• [WORK ITEM]: For the word "will", search the records and show each line in which it occurs.

========

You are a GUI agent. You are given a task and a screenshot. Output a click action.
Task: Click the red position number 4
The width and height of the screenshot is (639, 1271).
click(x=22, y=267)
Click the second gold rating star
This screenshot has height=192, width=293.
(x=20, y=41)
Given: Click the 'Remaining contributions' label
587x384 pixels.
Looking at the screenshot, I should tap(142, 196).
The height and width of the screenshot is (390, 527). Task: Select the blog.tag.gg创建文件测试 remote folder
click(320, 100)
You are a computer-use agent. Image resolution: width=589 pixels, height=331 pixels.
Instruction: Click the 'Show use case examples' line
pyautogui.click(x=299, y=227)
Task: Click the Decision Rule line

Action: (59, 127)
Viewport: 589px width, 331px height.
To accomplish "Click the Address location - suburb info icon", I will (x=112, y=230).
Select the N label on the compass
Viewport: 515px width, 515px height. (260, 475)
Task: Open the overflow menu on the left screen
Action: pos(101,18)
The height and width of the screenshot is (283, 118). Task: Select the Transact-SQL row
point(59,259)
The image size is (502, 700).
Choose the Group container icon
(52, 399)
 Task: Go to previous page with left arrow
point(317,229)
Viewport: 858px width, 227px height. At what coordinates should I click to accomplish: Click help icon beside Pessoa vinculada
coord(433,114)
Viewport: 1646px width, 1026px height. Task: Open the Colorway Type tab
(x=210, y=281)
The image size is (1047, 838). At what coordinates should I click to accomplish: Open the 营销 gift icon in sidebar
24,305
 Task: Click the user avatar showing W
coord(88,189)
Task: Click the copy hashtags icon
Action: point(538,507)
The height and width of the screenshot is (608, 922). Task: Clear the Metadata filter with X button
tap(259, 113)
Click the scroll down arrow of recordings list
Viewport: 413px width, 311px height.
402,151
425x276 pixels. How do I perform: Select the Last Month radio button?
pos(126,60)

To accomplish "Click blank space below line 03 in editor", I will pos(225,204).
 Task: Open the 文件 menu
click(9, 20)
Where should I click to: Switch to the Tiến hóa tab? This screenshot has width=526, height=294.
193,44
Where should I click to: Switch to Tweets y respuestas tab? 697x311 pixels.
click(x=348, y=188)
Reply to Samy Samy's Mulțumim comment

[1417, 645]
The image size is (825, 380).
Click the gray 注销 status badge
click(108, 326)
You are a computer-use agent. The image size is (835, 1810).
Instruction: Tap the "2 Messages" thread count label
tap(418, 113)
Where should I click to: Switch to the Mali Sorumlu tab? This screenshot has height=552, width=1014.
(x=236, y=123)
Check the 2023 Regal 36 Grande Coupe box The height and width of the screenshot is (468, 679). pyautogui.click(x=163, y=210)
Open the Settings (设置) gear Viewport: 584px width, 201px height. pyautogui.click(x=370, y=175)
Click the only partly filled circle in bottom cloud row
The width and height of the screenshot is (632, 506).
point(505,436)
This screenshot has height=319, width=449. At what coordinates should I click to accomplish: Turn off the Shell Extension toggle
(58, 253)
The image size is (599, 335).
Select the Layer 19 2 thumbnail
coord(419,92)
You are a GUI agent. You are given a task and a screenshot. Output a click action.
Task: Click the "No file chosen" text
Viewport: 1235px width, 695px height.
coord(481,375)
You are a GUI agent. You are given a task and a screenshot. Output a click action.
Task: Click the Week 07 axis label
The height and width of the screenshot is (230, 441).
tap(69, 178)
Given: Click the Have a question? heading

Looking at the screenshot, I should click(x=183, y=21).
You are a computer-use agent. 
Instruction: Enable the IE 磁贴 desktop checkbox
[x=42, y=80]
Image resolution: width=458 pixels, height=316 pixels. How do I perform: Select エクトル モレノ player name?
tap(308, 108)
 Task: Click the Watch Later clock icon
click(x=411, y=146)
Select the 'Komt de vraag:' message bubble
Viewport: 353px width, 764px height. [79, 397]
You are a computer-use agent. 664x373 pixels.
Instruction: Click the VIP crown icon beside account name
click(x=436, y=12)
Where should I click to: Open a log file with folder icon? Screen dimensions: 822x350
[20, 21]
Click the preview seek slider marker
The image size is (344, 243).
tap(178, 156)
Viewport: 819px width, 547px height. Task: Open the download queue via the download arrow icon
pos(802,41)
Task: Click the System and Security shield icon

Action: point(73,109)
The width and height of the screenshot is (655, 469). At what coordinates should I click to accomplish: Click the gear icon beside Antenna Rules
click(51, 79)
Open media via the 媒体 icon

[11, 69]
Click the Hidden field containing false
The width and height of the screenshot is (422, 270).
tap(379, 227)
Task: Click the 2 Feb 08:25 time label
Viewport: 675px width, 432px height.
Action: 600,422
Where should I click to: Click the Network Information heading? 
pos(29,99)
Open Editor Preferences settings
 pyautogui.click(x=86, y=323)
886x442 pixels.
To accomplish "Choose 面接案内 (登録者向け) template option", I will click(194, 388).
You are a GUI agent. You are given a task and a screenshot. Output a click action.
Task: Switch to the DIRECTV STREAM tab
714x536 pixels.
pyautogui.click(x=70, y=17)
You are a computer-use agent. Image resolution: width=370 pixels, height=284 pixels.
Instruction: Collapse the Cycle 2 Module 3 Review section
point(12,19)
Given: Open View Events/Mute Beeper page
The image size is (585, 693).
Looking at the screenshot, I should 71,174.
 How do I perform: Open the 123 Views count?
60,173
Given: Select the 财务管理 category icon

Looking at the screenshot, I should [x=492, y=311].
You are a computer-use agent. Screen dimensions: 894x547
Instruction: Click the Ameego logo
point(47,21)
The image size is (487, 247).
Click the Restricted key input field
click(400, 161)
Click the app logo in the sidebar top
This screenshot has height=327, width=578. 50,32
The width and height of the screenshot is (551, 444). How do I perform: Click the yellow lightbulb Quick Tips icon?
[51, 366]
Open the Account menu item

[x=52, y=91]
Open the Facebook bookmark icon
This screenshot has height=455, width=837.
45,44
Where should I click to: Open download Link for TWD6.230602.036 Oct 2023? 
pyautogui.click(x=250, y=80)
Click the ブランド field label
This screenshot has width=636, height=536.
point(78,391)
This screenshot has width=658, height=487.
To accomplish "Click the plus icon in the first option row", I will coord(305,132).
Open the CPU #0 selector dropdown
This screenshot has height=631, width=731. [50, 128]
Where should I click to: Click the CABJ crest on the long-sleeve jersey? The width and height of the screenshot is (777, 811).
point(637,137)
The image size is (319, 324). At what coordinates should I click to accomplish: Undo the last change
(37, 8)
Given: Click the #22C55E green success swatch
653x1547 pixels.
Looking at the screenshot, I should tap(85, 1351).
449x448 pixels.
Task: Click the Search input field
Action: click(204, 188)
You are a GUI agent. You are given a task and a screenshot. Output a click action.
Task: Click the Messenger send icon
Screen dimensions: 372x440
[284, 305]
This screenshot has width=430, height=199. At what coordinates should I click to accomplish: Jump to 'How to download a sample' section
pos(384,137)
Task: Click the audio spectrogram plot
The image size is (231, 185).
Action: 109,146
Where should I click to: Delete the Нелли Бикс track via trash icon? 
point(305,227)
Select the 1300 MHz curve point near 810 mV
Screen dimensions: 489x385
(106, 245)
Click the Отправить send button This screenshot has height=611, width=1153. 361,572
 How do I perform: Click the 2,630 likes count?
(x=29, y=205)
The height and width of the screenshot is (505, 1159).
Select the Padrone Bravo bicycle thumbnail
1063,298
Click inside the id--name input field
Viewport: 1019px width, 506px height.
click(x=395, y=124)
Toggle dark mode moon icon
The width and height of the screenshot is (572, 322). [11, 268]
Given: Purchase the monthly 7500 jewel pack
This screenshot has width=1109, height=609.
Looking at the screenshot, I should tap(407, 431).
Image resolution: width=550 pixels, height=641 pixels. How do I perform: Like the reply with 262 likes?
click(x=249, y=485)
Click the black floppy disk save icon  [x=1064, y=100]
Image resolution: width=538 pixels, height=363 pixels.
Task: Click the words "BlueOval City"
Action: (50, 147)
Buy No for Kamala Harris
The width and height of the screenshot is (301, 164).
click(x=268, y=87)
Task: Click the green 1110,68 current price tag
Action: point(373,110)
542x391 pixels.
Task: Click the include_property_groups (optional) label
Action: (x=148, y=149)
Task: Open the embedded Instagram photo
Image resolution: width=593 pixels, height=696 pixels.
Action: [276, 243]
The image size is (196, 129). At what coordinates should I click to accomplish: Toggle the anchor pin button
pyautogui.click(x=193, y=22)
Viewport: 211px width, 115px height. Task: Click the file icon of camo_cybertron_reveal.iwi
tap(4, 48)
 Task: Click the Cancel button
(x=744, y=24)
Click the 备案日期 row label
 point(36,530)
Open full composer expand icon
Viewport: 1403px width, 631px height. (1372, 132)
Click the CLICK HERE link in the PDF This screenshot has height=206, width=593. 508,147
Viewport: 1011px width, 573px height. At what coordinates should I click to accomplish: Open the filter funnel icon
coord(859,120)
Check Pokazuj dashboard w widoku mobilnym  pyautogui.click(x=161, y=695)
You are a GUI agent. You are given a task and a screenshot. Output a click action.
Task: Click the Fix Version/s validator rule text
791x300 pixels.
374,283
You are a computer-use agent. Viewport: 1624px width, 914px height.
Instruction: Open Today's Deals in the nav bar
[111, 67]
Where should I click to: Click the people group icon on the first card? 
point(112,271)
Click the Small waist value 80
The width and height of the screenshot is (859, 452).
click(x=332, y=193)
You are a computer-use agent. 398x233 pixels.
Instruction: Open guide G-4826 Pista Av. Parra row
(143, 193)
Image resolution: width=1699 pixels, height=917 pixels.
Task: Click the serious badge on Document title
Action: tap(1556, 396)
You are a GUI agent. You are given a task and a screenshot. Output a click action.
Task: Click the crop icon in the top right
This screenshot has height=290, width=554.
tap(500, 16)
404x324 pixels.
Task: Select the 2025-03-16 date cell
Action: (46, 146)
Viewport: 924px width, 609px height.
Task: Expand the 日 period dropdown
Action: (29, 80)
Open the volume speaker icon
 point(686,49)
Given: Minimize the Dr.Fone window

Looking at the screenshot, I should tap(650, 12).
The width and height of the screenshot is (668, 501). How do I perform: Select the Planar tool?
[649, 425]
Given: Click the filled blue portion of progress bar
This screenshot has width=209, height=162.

========

• [EXERCISE SOLUTION]:
To accomplish "Click the Address location - suburb info icon", I will (x=112, y=230).
To accomplish "Click blank space below line 03 in editor", I will pos(225,204).
To accomplish "Choose 面接案内 (登録者向け) template option", I will click(194, 388).
To accomplish "Click the plus icon in the first option row", I will coord(305,132).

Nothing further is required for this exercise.